Paper Info Reviews Meta-review Author Feedback Post-Rebuttal Meta-reviews

Authors

Asmaa Aljuhani, Ishya Casukhela, Jany Chan, David Liebner, Raghu Machiraju

Abstract

Advances in digital pathology and deep learning have enabled robust disease classification, better diagnosis, and prognosis. In real-world settings, readily available and inexpensive image-level labels from pathology reports are weak, which seriously degrades the performance of deep learning models. Weak image-level labels do not represent the complexity and heterogeneity of the analyzed WSIs. This work presents an importance-based sampling framework for robust histopathology image analysis, Uncertainty-Aware Sampling Framework (UASF). Our experiments demonstrate the effectiveness of UASF when used to grade a highly heterogeneous subtype of soft tissue sarcomas. Furthermore, our proposed model achieves better accuracy when compared to the baseline models by sampling the most relevant tiles.

Link to paper

DOI: https://link.springer.com/chapter/10.1007/978-3-031-16434-7_36

SharedIt: https://rdcu.be/cVRrT

Link to the code repository

https://github.com/machiraju-lab/UA-CNN

Link to the dataset(s)

cancer.gov/tcga

https://cancerimagingarchive.net/datascope/cptac/home/?filter=%7B%22Tumor%22:%5B%22SAR%22%5D,%22Image_Available%22:%5B%22Yes%22%5D%7D


Reviews

Review #1

  • Please describe the contribution of the paper

    The authors present a novel methodology for addressing one of the main challenges when analyzing WSIs in computer-aided diagnosis systems, which is focusing on the right patches to classify.

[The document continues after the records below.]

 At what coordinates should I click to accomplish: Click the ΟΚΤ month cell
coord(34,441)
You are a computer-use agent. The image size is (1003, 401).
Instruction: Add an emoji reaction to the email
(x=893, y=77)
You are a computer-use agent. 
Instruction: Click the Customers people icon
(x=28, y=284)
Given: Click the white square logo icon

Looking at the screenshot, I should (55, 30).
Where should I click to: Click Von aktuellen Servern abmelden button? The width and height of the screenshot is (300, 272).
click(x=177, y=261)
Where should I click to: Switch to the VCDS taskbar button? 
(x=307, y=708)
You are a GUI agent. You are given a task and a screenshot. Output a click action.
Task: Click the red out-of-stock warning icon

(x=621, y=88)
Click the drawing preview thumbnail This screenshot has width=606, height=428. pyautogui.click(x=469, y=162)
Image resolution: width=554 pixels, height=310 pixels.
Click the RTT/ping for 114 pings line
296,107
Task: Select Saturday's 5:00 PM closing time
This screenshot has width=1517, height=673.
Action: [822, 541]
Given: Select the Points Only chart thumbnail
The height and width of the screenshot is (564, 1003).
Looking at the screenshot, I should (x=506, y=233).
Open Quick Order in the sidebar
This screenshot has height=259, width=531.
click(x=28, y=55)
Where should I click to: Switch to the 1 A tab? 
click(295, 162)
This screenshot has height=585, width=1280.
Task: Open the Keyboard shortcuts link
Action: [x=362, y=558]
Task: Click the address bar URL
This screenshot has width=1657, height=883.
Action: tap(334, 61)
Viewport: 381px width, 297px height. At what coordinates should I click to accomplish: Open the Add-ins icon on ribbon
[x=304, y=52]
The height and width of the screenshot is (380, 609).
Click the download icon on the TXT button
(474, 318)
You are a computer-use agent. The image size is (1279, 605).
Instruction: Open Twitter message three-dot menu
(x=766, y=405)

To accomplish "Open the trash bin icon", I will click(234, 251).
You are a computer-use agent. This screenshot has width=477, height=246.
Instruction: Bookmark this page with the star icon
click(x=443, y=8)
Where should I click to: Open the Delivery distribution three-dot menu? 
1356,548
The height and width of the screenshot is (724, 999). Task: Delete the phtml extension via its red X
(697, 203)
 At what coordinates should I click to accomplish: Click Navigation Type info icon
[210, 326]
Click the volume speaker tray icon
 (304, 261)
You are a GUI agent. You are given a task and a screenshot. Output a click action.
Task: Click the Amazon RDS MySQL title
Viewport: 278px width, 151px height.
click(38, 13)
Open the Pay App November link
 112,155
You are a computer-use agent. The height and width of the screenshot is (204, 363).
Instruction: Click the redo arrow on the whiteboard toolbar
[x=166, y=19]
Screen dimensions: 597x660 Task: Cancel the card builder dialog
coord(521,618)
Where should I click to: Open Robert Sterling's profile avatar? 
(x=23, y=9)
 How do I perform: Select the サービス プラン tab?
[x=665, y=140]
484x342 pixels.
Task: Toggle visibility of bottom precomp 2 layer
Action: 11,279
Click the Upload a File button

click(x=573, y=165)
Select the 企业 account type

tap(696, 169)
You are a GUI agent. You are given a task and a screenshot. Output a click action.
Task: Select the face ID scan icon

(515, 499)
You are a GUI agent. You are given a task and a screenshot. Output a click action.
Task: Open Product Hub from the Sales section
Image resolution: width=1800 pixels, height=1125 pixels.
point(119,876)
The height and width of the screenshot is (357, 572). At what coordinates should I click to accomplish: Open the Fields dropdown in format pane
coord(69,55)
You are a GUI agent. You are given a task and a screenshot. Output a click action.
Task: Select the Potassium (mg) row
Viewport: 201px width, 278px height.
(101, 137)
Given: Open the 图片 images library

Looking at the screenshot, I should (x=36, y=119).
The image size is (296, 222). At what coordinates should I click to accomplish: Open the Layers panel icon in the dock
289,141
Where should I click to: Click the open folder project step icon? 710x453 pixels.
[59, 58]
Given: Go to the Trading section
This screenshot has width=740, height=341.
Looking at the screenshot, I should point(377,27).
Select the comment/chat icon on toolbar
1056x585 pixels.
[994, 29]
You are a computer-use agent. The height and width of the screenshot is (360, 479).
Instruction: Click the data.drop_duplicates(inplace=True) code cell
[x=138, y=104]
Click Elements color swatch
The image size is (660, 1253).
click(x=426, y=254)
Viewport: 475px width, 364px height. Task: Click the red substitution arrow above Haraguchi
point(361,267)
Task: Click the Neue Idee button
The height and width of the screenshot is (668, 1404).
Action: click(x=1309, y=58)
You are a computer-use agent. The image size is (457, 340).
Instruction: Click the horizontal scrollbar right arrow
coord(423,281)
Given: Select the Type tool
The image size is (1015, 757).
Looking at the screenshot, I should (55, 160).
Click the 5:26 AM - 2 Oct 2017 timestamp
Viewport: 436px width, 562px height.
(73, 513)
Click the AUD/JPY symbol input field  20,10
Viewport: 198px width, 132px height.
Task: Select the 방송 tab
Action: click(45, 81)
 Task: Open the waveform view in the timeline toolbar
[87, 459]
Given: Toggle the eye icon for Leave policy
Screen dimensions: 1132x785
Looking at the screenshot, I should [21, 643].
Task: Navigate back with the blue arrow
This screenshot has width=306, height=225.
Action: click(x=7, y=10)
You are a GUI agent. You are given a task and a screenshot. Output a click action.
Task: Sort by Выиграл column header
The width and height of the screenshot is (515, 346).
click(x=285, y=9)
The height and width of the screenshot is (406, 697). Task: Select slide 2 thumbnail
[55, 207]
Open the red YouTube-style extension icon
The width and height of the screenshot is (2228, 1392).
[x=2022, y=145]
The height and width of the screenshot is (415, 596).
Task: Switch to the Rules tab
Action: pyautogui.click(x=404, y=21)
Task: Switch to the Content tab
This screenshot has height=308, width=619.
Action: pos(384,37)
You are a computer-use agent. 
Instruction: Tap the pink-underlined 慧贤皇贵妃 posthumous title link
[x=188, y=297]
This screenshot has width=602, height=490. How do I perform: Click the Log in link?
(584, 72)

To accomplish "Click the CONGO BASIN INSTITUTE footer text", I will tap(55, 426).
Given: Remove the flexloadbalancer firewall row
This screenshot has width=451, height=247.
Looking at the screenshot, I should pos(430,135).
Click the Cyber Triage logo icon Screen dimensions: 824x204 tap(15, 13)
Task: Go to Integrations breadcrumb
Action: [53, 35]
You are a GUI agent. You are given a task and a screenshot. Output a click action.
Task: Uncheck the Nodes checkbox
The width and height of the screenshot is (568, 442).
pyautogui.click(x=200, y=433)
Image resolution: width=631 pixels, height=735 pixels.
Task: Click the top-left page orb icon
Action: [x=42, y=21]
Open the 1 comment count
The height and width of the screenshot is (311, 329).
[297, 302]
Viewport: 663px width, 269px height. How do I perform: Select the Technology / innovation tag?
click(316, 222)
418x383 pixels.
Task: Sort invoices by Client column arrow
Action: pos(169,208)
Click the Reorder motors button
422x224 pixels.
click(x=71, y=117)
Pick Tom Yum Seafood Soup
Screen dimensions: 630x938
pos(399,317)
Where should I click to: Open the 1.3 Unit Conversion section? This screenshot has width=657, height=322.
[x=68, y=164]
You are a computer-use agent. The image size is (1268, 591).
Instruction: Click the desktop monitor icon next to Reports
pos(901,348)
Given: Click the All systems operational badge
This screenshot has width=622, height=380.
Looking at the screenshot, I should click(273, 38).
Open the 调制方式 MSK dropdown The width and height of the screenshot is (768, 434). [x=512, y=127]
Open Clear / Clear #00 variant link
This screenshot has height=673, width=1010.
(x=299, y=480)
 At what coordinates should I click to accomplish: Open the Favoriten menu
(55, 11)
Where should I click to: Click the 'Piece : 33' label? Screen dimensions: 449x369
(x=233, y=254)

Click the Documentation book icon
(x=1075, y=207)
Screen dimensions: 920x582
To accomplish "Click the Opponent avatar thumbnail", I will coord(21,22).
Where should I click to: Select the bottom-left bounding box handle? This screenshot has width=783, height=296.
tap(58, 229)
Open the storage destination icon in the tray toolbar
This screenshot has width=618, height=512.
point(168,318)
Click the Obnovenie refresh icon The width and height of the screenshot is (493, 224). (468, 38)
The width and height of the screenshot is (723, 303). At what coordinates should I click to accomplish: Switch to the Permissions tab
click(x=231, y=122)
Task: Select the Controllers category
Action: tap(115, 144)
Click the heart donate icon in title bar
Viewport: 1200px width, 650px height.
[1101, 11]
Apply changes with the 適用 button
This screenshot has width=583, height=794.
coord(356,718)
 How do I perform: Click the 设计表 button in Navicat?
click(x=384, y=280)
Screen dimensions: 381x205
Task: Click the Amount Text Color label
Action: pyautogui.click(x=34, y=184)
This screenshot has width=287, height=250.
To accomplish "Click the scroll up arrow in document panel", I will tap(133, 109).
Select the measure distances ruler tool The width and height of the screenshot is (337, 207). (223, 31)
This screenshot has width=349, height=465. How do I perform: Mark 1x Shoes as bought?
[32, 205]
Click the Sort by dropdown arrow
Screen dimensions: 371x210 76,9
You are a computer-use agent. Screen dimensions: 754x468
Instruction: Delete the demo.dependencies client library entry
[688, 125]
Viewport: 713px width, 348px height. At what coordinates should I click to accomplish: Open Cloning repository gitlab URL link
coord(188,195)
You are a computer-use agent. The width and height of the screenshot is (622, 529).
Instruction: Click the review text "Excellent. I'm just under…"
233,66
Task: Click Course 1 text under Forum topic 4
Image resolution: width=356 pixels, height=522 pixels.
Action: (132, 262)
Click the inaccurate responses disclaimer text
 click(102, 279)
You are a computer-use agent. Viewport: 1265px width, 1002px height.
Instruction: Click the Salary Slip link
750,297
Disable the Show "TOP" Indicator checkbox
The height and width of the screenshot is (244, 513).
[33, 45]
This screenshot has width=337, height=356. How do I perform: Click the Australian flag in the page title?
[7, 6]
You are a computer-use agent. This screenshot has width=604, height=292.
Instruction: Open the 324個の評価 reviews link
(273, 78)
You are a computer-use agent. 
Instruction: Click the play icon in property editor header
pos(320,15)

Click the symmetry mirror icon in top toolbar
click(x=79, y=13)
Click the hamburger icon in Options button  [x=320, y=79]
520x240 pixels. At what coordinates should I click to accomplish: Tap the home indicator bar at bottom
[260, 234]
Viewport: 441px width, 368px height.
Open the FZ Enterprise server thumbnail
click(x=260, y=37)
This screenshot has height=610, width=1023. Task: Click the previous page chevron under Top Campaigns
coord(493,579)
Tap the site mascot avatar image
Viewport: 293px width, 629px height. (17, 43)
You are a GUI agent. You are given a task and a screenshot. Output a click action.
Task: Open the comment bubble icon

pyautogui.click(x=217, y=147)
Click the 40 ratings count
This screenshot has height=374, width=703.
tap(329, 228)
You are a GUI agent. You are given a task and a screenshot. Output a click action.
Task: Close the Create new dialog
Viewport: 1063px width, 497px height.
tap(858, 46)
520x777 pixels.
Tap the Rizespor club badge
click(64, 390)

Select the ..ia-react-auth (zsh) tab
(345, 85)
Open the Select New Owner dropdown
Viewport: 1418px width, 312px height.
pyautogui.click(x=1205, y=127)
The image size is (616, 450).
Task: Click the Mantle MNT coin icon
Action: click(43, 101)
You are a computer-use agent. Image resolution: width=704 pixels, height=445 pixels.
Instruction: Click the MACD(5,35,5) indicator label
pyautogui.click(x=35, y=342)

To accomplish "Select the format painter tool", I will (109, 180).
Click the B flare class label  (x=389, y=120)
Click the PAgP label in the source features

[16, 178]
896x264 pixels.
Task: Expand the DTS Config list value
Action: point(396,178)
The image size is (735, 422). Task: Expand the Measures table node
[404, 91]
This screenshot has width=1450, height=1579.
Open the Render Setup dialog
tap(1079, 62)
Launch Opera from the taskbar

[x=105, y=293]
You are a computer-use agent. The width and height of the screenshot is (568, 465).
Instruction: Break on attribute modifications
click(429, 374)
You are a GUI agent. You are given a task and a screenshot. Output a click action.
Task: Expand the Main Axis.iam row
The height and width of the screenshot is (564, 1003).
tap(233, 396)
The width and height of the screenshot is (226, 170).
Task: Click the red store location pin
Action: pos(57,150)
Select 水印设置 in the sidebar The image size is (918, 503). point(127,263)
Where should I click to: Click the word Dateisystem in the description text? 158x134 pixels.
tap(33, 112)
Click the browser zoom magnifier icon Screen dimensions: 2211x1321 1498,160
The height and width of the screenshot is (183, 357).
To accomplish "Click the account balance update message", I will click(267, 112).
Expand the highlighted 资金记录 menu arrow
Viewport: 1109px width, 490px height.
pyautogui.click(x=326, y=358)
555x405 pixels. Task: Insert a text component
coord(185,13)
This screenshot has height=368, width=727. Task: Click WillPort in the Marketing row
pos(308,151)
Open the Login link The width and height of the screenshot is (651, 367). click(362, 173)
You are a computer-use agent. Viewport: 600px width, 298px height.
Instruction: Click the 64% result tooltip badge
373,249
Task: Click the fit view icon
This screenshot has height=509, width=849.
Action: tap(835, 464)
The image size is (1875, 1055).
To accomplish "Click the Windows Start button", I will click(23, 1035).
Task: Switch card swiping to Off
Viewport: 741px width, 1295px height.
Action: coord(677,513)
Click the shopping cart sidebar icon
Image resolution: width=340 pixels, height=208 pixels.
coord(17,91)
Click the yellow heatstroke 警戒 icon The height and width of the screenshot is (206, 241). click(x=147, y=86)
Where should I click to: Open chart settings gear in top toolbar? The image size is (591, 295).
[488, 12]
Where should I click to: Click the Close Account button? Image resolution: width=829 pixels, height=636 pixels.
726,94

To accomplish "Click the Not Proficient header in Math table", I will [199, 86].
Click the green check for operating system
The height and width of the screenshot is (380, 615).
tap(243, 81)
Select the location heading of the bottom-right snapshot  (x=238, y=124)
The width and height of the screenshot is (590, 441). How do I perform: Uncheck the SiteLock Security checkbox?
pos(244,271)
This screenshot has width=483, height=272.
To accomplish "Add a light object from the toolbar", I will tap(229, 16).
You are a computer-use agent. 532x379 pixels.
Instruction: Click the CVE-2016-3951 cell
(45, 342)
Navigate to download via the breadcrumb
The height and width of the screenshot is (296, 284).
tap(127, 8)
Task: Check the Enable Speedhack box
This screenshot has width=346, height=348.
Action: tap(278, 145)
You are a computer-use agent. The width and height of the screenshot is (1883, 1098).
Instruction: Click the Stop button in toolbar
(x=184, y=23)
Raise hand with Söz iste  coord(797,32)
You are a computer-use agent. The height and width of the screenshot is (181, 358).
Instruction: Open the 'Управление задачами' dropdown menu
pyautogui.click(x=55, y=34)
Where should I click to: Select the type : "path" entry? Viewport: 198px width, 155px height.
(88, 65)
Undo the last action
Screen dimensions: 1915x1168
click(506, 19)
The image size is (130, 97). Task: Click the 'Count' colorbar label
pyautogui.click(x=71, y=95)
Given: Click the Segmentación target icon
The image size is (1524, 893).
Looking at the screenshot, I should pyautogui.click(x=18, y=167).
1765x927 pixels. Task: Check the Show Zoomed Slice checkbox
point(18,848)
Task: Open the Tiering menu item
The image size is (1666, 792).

  • Please list the main strengths of the paper; you should write about a novel formulation, an original way to use data, demonstration of clinical feasibility, a novel application, a particularly strong evaluation, or anything else that is a strong aspect of this work. Please provide details, for instance, if a method is novel, explain what aspect is novel and why this is interesting.

    The methodology seems correct and it’s interesting. The paper is clear and easy to follow.

  • Please list the main weaknesses of the paper. Please provide details, for instance, if you think a method is not novel, explain why and provide a reference to prior work.

    The authors should compare their approach to other current state-of-the-art techniques, such as applying the Blue Ratio to extract only the most relevant patches from each WSI.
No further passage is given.